#### PROMPT
Transcribe the listing below word for word, starting at the line containing "Locate an element" and ending at the line containing "data-label: 0.35% is". Leave the pictures out of your copy.

#### INFORMATION PROVIDED
=== Begin Enclosure ===
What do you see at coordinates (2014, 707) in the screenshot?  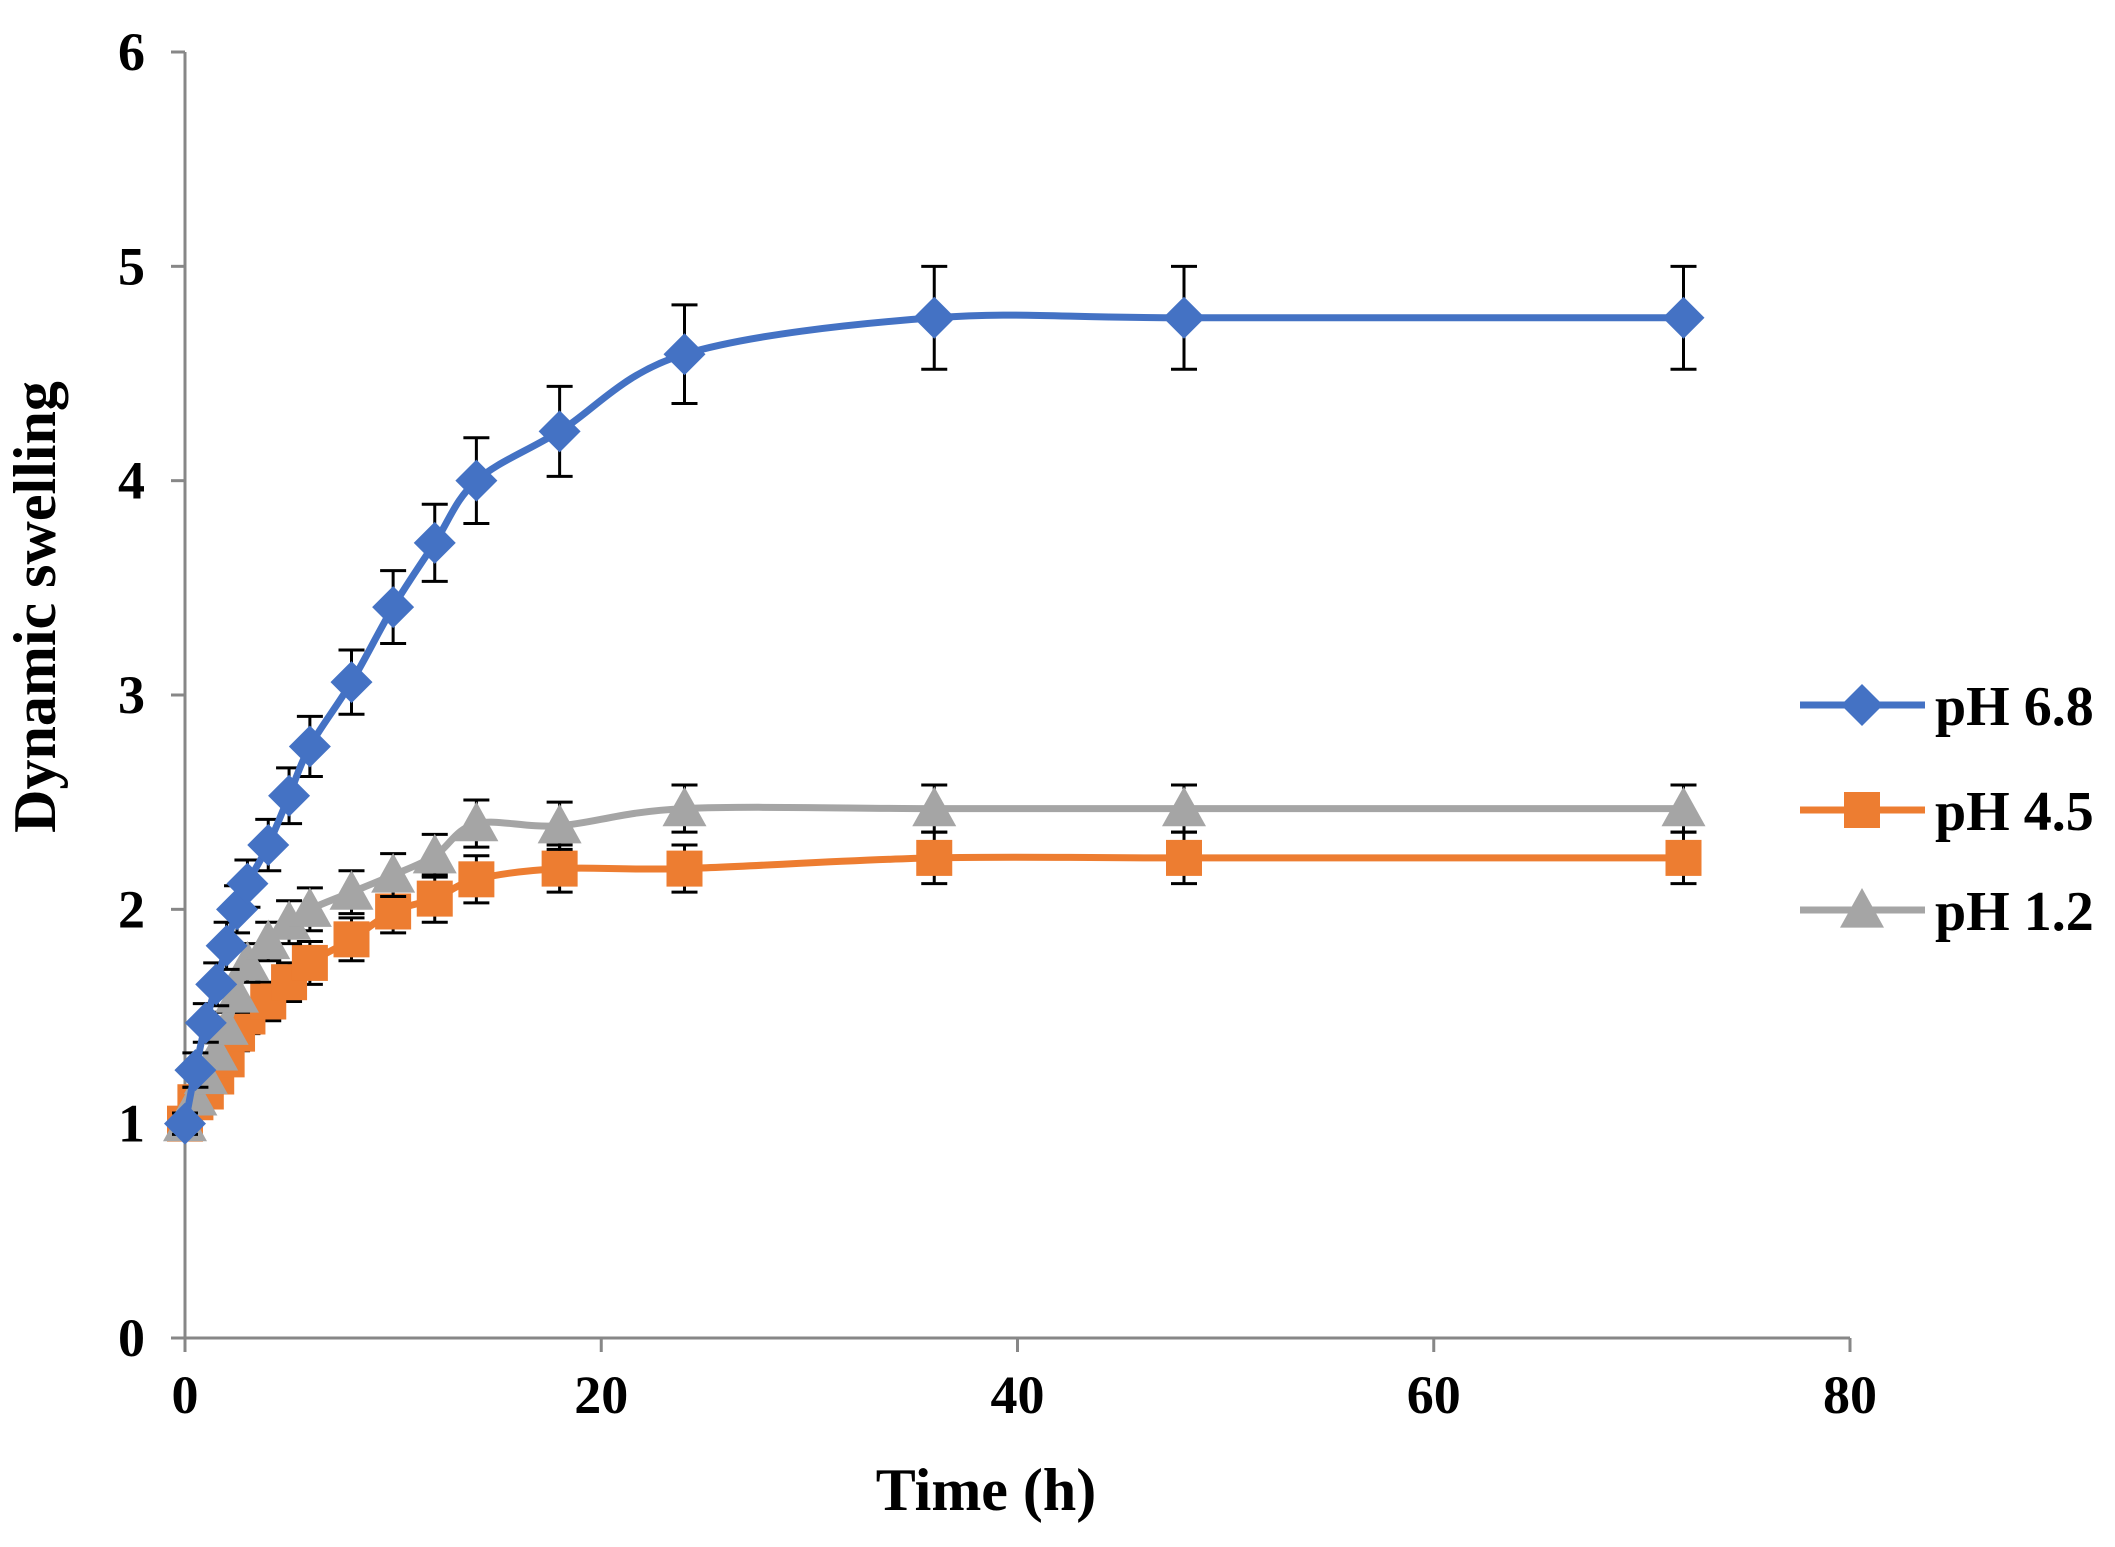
=== End Enclosure ===
=== Begin Enclosure ===
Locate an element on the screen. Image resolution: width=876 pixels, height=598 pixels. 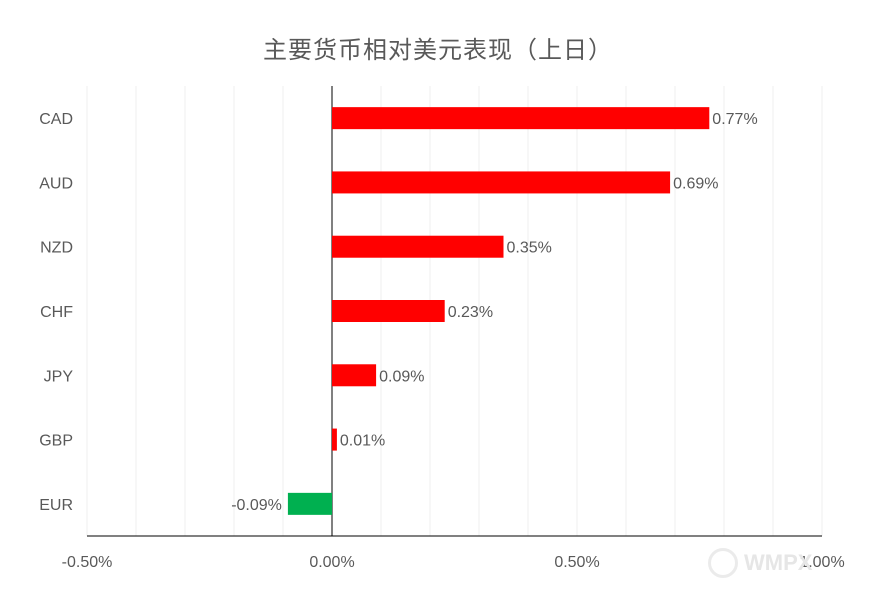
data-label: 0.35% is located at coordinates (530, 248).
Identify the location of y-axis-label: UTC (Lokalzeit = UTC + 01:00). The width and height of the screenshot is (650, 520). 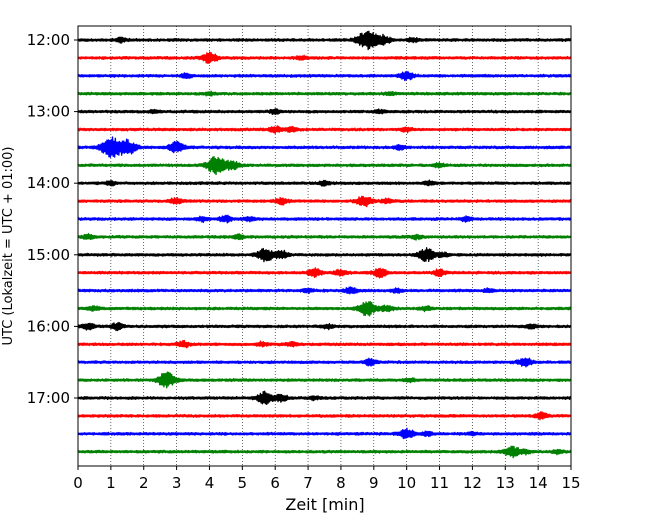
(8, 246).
=== End Enclosure ===
#### YOUR SOLUTION
Locate an element on the screen. Image resolution: width=876 pixels, height=598 pixels. 
data-label: 0.35% is located at coordinates (530, 248).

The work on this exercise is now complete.